Nie tworzymy tutaj swojej postaci - na początku jedynie dodajemy punkty do standardowych statystyk. Kierujemy poczynaniami Bezimiennego, który obolały i pokryty bliznami budzi się w… kostnicy. Tego dotkniętego amnezją mężczyznę z pewnych powodów śmierć nie może spotkać. W przypadku zgonu zawsze bez pamięci budzi się w kostnicy. Celem gry z początku jest odzyskanie wspomnień, ale potem historia przeradza się w coś więcej, dużo więcej.
Takich niestandardowych lokacji jak początkowa kostnica jest w Tormencie dużo więcej. Świat jest brudny, mroczny i nie do końca jesteśmy w stanie go w pełni zrozumieć. Jak wspomniałem, akcja gry rozgrywa się w Mieście Drzwi, a Sigil nadano ten przydomek nie bez przyczyny. W zasadzie każdy element otaczającego świata może być portalem. Czasem do otwarcia wystarczy odpowiednie słowo, a czasem przedmiot w ekwipunku (od wyjątkowego talizmanu czy broni, po zwykłe śmieci czy kość). Portale często przenoszą nas do odległych lokacji, z których wyjście wiąże się z rozwiązaniem zagadki - często skorzystanie z portalu (świadome lub nie) kończyć się będzie naszym zgonem. Poza wyjątkowymi lokacjami nietuzinkowe będą też napotykane przez nas postacie - zarówno te, które mogą dołączyć do naszej drużyny, jak i te drugoplanowe. Już po pierwszym obudzeniu dołączy do nas rzucająca sucharami… lewitująca czaszka, Morte. Na naszej drodze stanie też m.in. prosta i szczera do bólu diablica, Anna czy zmysłowy sukkub Nie-Sława. Tę ostatnią dołączyć do naszego zespołu możemy w kolejnej niestandardowej lokacji - Przybytku Zaspokajania Żądz Intelektualnych, który jest formą domu publicznego, ale zamiast doznań cielesnych toczymy rozmowy.

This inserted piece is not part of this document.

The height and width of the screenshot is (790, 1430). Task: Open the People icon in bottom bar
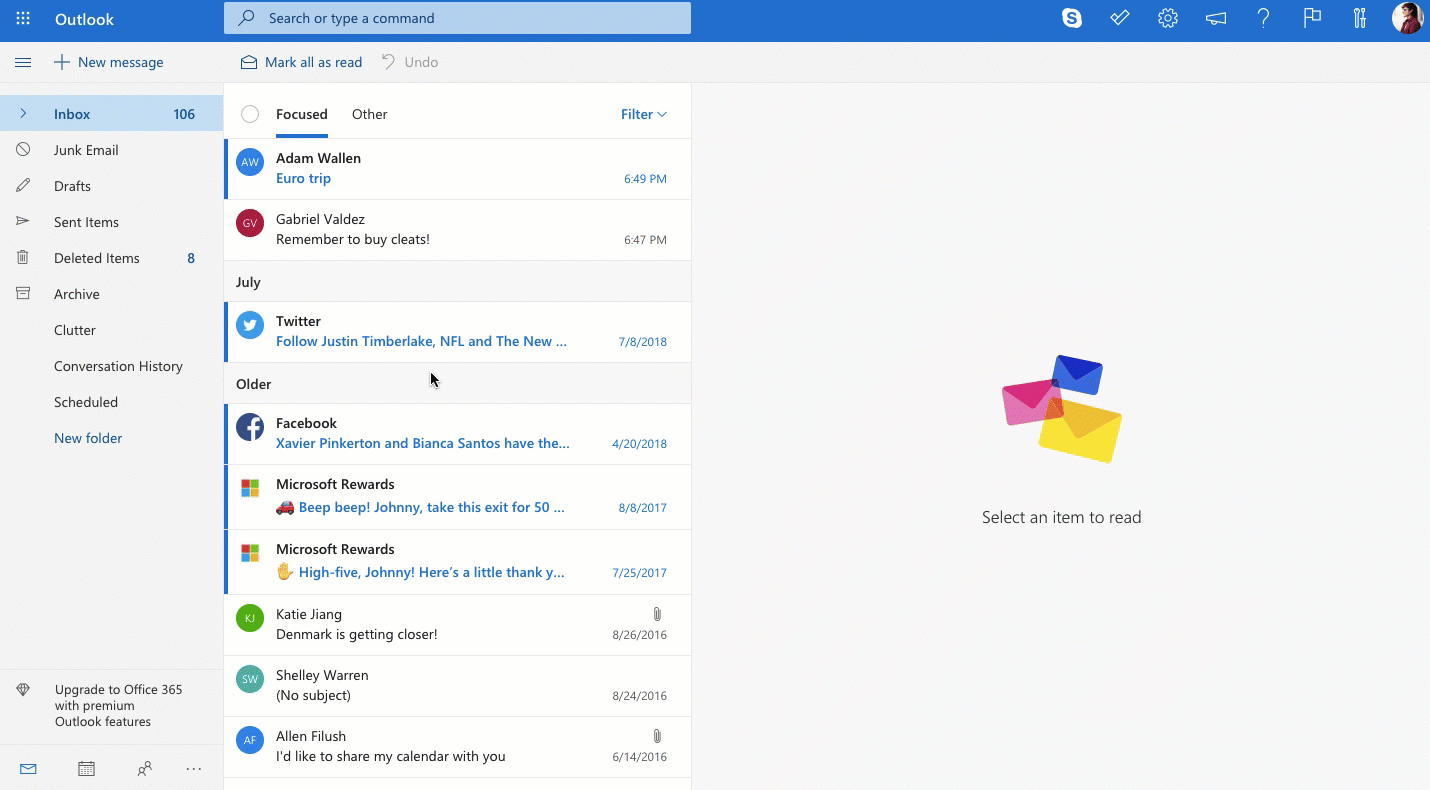[x=145, y=769]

W Planescape Torment postawiono na dialogi oraz współpracę drużynową. Kluczem jest dobranie odpowiedniej ekipy. Wspomniałem, że na początku rozdajemy punkty do statystyk Bezimiennemu. W RPG zazwyczaj warto inwestować w siłę, ale nie tutaj. Lepszym rozwiązaniem jest jak najwięcej punktów włożyć w inteligencję, mądrość oraz charyzmę, ponieważ w Tormencie powinniśmy unikać walk (zwłaszcza na początku), a wymagane do zdobywania poziomów doświadczenie możemy uzyskiwać, odpowiednio prowadząc rozmowy.

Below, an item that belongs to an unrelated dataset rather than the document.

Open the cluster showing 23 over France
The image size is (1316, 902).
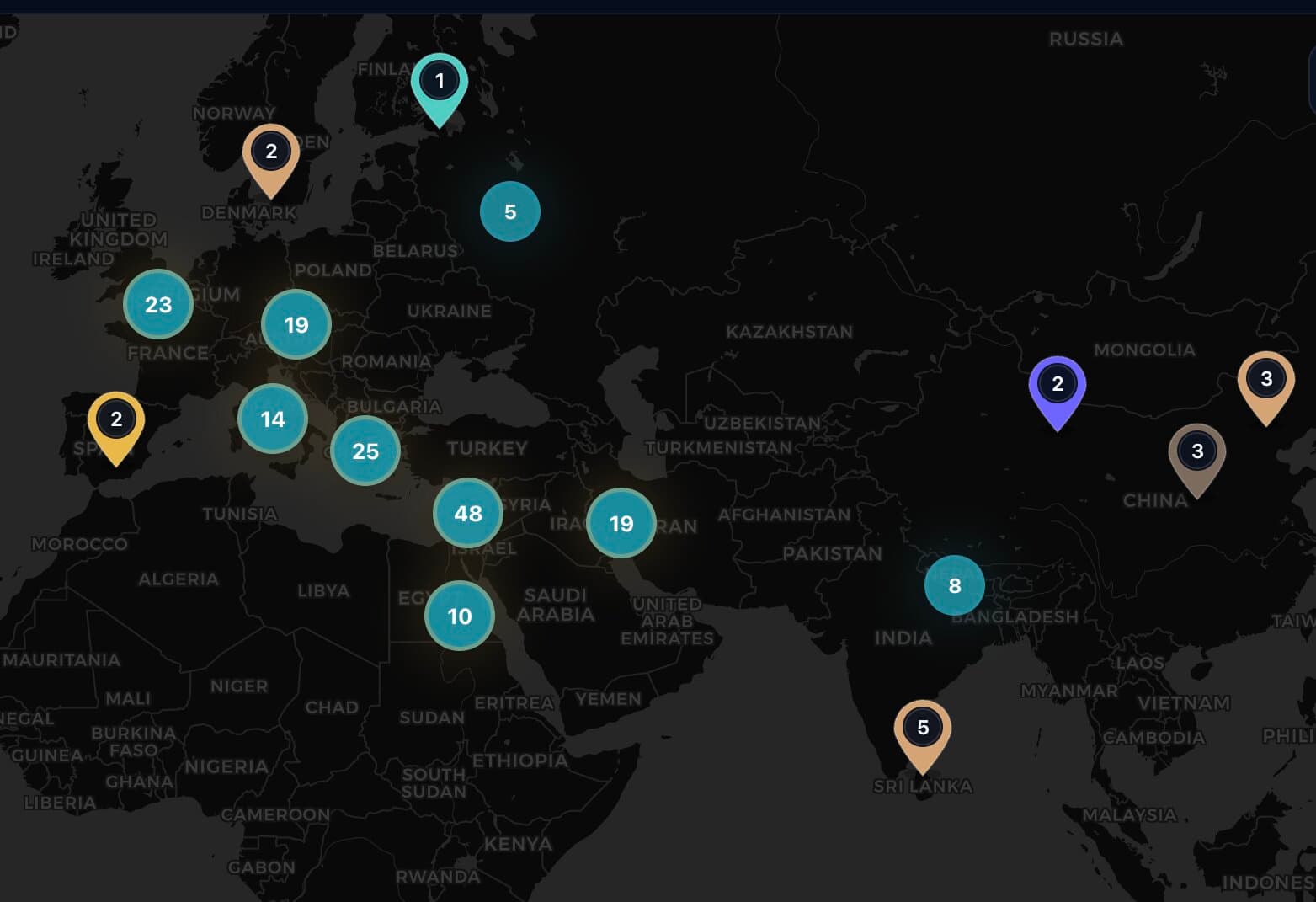(x=158, y=306)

Do walk w Planescape Torment w końcu dojdzie, a stanowią one niemałe wyzwanie. Byle rzezimieszek potrafi sprawić nam spore problemy. Walka rozgrywa się w czasie rzeczywistym z aktywną pauzą. Nasze postacie określać można dość standardowymi w RPG rolami jak wojownik, mag, kapłan, ale warto pamiętać, że tylko Bezimienny może wybrać którą ścieżką podąży. Dobrym pomysłem twórców było podpatrzenie zaklęć u japońskiej konkurencji. Czary rzucane przez nas lub wrogów często potrafią być kilkusekundowymi animacjami, które dzisiaj nie prezentują się już tak dobrze, ale w 1999 roku robiły wrażenie - poniżej przykład:
Na koniec warto wspomnieć o kapitalnej oprawie muzycznej. Co ciekawe, z biegiem wydarzeń różni się ona w zależności od tego w kierunku którego zakończenia zmierzamy - dobrego, złego lub neutralnego. Polscy gracze cieszyć się mogą również bardzo dobrym rodzimym dubbingiem - co prawda głosy słyszymy tylko w czasie kluczowych rozmów głównych bohaterów, a w większości musimy się bawić w czytanie, ale i tak dubbing w tamtych czasach nawet w innych krajach był mało dostępny, zwłaszcza w przypadku tak obszernego tytułu.
Garść ciekawostek:
Produkcja z 1999 roku spełni wymagania nawet najbardziej wybrednego fana gier fabularnych. Wiem, że zaledwie liznąłem temat tego wielkiego dzieła, jakim niewątpliwie jest Planescape: Torment. Zdradzanie fabuły czy pisanie o dodatkowych szczegółach nie ma większego sensu, bo w ten tytuł po prostu trzeba zagrać, żeby na własnej skórze przekonać się, “co może zmienić naturę człowieka”.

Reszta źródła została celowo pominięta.